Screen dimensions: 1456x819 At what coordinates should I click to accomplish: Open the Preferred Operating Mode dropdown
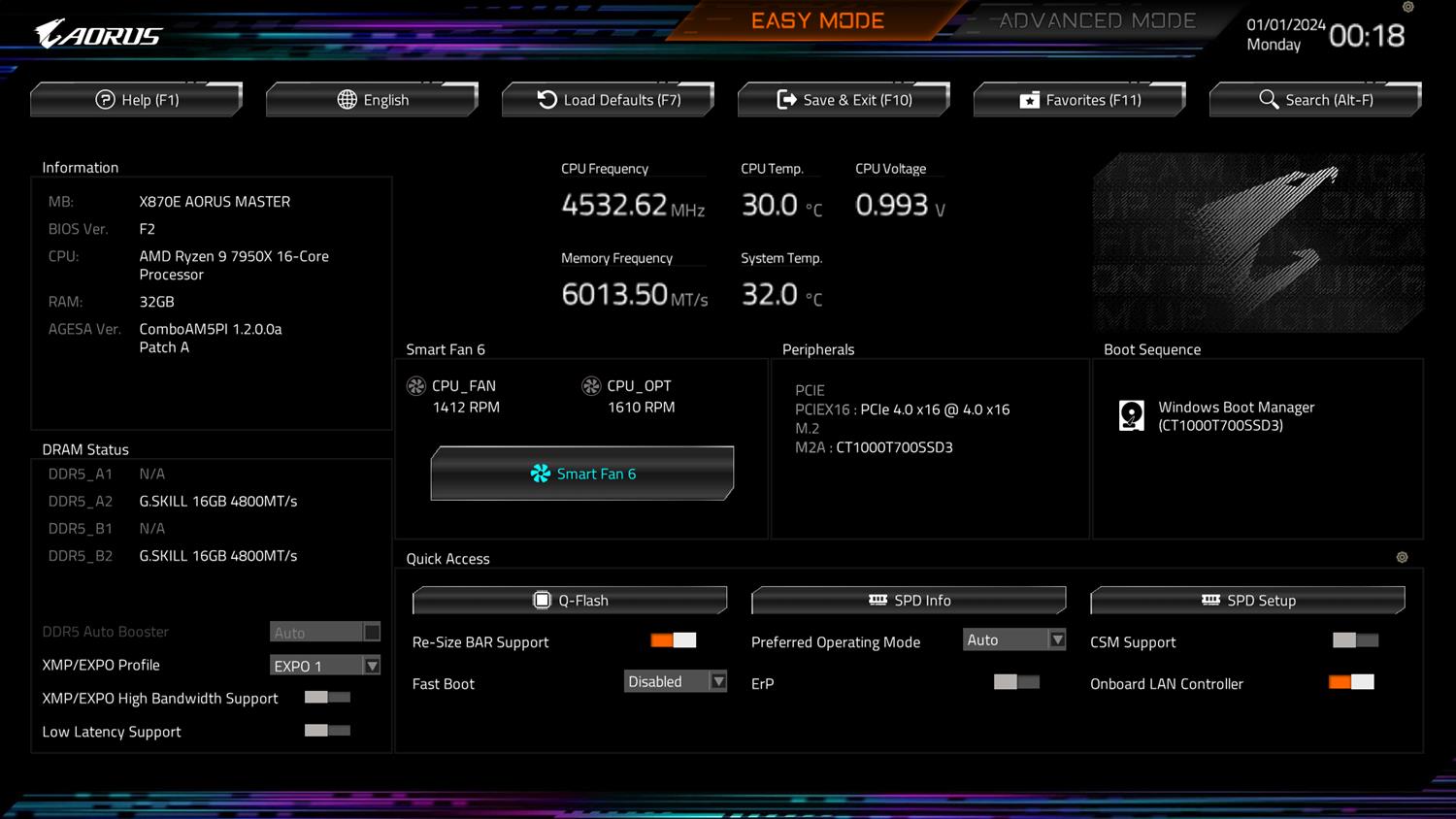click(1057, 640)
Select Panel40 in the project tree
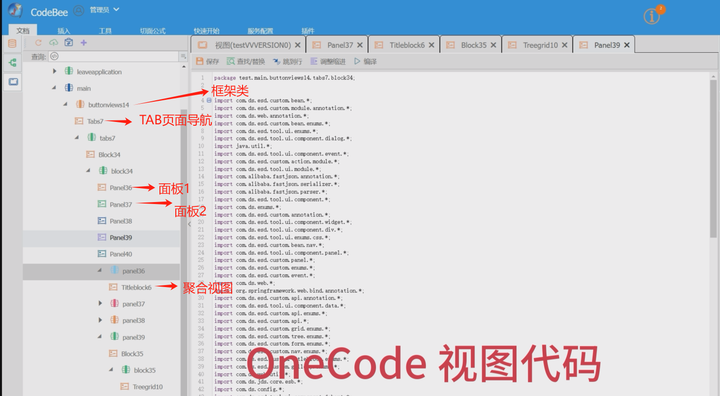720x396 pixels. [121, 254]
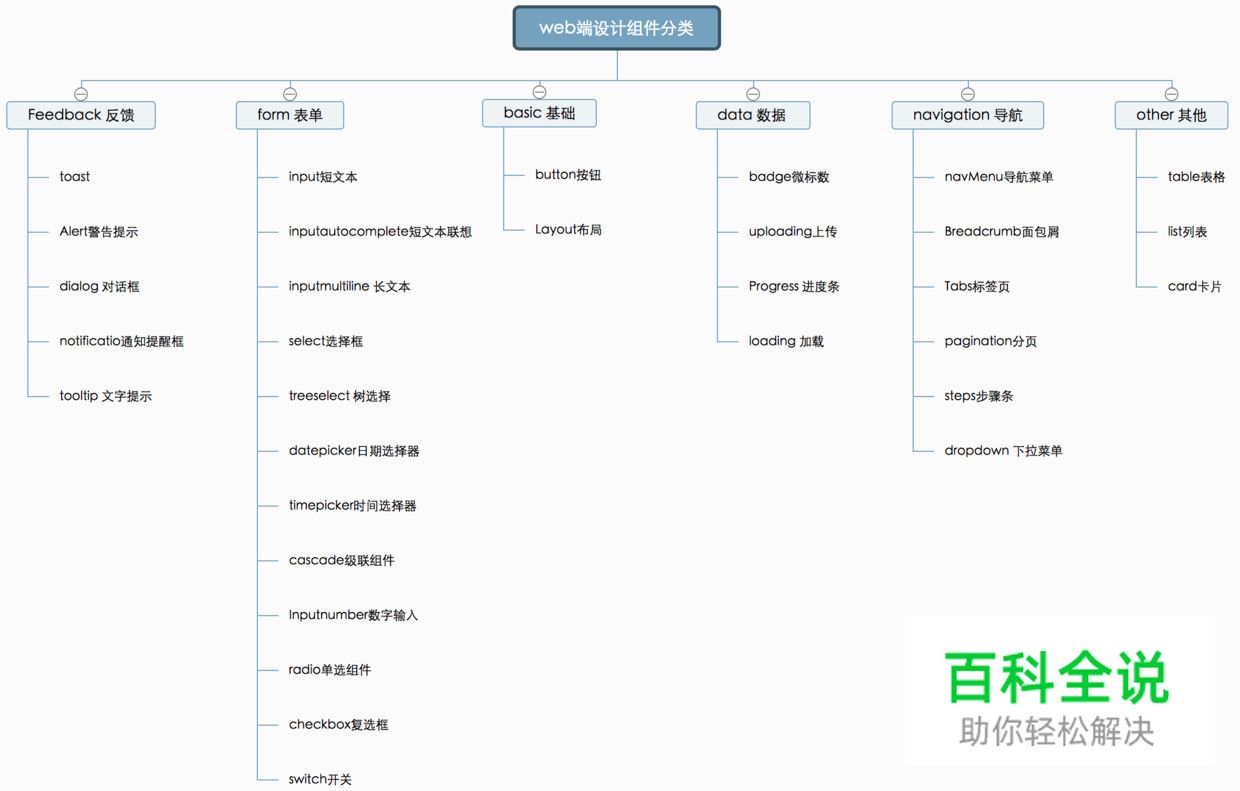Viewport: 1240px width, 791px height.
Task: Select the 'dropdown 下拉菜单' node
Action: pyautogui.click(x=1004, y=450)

Instructions to follow: Please give the entries above again exactly as written, leaving out any pictures.

Exercise output:
Screen dimensions: 1456x819 At what coordinates should I click to accomplish: Open the Preferred Operating Mode dropdown
click(1057, 640)
Select Panel40 in the project tree
720x396 pixels. [121, 254]
Viewport: 1240px width, 791px height.
Task: Select the 'dropdown 下拉菜单' node
Action: pyautogui.click(x=1004, y=450)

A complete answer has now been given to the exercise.